Tips for organizing your paperworkDate posted: 9/12/17 10:00:00 AM
Organizing documents and receipts is vital. How else will you be able to track down financial information when filing your taxes or when you need to verify something? Most importantly, if you're ever audited by the IRS, a strategic system lets you easily locate these documents.
Whether you prefer paper or digital files, try implementing one of the following organization methods:
If you are someone who prefers physical files, collect paper receipts, order forms, details and other documents of importance. You may have been emailed some items; be sure to print those.
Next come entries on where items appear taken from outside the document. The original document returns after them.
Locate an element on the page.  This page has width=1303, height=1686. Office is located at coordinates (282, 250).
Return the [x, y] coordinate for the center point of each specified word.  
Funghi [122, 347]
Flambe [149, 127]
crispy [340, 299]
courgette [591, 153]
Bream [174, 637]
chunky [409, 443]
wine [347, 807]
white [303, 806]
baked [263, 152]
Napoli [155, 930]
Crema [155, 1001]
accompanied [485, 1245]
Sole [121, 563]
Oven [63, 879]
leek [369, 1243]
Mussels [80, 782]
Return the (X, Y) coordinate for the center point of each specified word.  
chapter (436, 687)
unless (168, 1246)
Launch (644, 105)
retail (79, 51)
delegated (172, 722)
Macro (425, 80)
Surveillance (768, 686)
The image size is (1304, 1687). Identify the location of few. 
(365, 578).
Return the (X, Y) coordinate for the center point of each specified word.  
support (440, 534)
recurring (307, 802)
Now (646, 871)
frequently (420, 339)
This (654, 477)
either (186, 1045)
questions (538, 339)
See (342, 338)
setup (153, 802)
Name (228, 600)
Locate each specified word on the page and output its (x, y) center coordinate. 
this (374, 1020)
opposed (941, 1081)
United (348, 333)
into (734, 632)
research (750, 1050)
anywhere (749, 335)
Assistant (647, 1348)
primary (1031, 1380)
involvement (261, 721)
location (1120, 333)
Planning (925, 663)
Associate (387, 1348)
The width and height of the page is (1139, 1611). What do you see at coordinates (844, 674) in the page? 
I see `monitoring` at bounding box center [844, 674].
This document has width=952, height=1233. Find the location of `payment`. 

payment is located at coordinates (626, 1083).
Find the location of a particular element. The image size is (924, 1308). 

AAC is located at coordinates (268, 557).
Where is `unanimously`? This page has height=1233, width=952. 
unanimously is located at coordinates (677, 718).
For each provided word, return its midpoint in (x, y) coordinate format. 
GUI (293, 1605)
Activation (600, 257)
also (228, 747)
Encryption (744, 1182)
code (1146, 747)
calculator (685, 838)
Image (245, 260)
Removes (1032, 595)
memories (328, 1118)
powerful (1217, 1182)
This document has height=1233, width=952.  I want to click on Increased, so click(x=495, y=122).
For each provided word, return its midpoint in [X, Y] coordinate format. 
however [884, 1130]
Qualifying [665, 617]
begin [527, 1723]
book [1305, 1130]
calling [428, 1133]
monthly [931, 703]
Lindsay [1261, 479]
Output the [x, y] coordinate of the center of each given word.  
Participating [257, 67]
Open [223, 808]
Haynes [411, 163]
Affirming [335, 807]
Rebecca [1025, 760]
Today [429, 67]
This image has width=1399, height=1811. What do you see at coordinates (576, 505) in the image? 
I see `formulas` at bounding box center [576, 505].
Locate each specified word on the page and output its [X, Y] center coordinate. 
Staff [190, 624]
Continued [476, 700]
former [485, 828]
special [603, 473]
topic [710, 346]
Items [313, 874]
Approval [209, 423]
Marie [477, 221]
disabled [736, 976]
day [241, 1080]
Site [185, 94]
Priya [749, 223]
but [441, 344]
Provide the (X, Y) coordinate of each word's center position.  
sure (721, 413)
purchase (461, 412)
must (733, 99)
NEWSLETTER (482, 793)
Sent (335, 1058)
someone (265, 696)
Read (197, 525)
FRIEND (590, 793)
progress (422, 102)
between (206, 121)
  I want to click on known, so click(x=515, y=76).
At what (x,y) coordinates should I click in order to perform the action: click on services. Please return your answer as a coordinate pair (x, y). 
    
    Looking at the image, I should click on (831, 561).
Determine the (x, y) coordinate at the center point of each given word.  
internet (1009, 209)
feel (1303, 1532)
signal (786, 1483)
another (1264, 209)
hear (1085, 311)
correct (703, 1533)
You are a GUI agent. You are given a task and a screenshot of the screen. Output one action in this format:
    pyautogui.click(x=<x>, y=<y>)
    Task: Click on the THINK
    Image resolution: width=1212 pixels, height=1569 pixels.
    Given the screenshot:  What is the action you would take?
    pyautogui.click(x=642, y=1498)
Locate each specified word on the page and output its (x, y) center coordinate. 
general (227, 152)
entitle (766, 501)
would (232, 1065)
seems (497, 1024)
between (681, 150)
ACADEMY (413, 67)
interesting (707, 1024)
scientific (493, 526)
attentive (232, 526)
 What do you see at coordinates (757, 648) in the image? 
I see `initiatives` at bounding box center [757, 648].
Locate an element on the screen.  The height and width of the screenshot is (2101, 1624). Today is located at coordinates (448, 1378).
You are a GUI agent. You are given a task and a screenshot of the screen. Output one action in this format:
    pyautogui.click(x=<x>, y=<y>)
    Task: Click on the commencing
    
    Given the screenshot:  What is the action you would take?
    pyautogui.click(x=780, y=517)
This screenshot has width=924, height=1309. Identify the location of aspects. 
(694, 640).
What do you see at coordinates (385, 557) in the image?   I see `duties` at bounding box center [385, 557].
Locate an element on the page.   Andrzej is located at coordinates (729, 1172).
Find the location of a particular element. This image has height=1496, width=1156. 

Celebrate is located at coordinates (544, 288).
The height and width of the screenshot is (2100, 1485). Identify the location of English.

Now you need to choose what type of filing system you want to implement. ToughNickel recommended two options to organize paper files: a binder or an expanding file folder.
Binders are an attractive option because they keep all your files together, including donation receipts, W2 forms and Form 1099s. By having everything in one place, you are able to flip back and forth to find what you need. You can organize a binder any way you see fit, whether by month and year or document type. You may even decide to have a binder dedicated to only donation receipts or healthcare paperwork.
Expanding File Folder
If a binder seems like too much maintenance, consider using an expanding file folder. Since expanding file folders are not as large as binders, this method is ideal if you do not have a lot of paperwork or want to dedicate one expanding file to donation receipts and another to W2s. Identify each section with a tab to help you quickly find items when you need them. However, expanding file folders start to lose usefulness as you continue to add documents. If you have a lot of paperwork, it might be time to switch to a binder.
Don't like keeping paperwork around the house or apartment? Organize documents digitally. Not only will you cut back on paper usage, but you can access your files from a phone, computer or tablet.
There are a few ways to organize your files electronically. Start by downloading documents to a computer or scanning items to create digital copies. You can either use a scanning machine or a mobile scanning app like Microsoft Office Lens or Evernote Scannable, CNET recommended.
Then, set up a folder structure to easily track down those digital files. For example, title the main folder "Taxes," and then create subfolders for the tax year and accompanying document type. The same method applies if you want to keep your tax documents in a cloud file system like Google Drive.
By going digital, you are able to effortlessly add documents as you receive them. Still, remain committed and remember to scan all your paper documents; otherwise your physical or digital storage system will be missing important information.
There is no right way to organize your paperwork and important documents. Experiment with the systems listed above or use a combination of two methods so you can quickly track down the information you need when you need it.